Something which might trouble modern viewers more than it did audiences in 1958 is that we never learn exactly how old Gigi is. Caron was 27 at the time, and Hepburn would have been 29, but I think we can assume that Gigi is much younger than this, probably still a teenager. (A would-be courtesan who is still a virgin in her late twenties is definitely a slow starter). At times, indeed, particularly in the early scenes, Gigi comes across as being more thirteen-going-on-fourteen than sixteen-going-on-seventeen, which makes her romance with the thirty-something Gaston seem decidedly creepy. Hepburn's Eliza Doolittle may have been considerably younger than Harrison's Professor Higgins, but at least she was an adult woman capable of knowing her own mind.

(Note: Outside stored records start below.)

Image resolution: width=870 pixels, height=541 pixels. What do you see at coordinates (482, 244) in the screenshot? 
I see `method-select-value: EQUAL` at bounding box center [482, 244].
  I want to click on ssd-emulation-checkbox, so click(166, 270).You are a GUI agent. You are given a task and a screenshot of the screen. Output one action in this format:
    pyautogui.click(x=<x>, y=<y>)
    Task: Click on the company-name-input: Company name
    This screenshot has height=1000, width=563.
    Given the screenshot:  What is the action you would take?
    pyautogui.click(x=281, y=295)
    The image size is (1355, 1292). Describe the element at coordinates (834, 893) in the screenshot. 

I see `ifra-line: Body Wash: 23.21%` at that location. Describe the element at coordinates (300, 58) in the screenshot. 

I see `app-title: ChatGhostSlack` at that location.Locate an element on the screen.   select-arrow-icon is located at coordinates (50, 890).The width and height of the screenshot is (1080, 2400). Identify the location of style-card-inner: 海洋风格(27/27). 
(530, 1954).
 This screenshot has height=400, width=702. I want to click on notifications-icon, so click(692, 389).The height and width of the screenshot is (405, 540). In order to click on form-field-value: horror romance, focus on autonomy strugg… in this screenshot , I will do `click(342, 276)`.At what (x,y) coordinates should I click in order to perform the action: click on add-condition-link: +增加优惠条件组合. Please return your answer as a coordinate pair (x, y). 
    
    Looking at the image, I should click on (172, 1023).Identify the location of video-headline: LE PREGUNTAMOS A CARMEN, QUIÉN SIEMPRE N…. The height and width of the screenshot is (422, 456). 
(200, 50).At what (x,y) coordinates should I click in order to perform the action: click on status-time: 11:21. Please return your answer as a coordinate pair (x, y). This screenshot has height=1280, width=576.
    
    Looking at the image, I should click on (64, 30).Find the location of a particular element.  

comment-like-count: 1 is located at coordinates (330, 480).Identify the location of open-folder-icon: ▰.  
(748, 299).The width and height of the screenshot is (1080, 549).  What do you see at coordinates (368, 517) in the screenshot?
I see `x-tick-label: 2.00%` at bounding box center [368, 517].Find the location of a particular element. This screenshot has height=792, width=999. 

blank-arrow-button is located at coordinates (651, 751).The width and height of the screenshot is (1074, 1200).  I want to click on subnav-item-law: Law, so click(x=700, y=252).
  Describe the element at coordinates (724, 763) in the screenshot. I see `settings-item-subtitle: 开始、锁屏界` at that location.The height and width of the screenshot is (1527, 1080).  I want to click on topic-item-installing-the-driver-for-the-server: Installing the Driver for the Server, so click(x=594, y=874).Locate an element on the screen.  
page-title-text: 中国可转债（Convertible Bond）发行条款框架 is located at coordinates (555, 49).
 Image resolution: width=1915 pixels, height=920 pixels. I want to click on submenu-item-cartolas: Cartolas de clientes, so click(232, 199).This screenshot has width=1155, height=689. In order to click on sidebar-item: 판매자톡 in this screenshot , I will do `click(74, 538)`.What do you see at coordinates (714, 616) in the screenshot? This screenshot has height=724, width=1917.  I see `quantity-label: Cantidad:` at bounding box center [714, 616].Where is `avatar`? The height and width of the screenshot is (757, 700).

And what were the Academy thinking of when they showered this film with so many Oscars? It was nominated for nine Academy Awards and won all of them, although it was not nominated in any acting categories. (Nine Oscars for one film was a record at the time, but one which only lasted a single year until it was beaten by "Ben-Hur"). Admittedly, some of these were well-deserved, such as "Best Costume Design"; Cecil Beaton's costumes are certainly sumptuous. "Best Musical Score" for Andre Previn also seems fair enough, and some of the songs are pretty good. I have always hated "Thank Heaven for Little Girls"; Lerner's only excuse is that in 1958 it probably sounded more innocent, and less like the Official Anthem of the Paedophile Liberation Front, than it does today. I liked, however, the gay and vivacious "The Night They Invented Champagne" and "I Remember It Well" is not only amusing but also surprisingly touching as Honoré and Madame Alvarez recall- in his case not always accurately- their long-ago love affair. (Honoré may be an old rogue, but at least Maurice Chevalier makes him a lovable rogue).

But "Best Picture" and "Best Director" for Vincente Minnelli? There were, in fact, some excellent films made in 1958. My own vote for "Best Picture" would have gone to William Wyler's masterful "The Big Country", but there was also Hitchcock's "Vertigo", "The Defiant Ones" and the British-made "Ice Cold in Alex". I know that in the fifties the Academy looked down on Westerns, didn't understand Hitch, disliked anything with an anti-racist message and overlooked anything British, but compared to films of this calibre- or for that matter to the far superior "My Fair Lady"- "Gigi" just looks like frothy trivia. 6/10

A goof. Honoré says that he was "not born in this century". As the year is 1900, which was the last year of the nineteenth century, not the first year of the twentieth, he almost certainly was "born in this century"- unless he is supposed to be over 100 years old.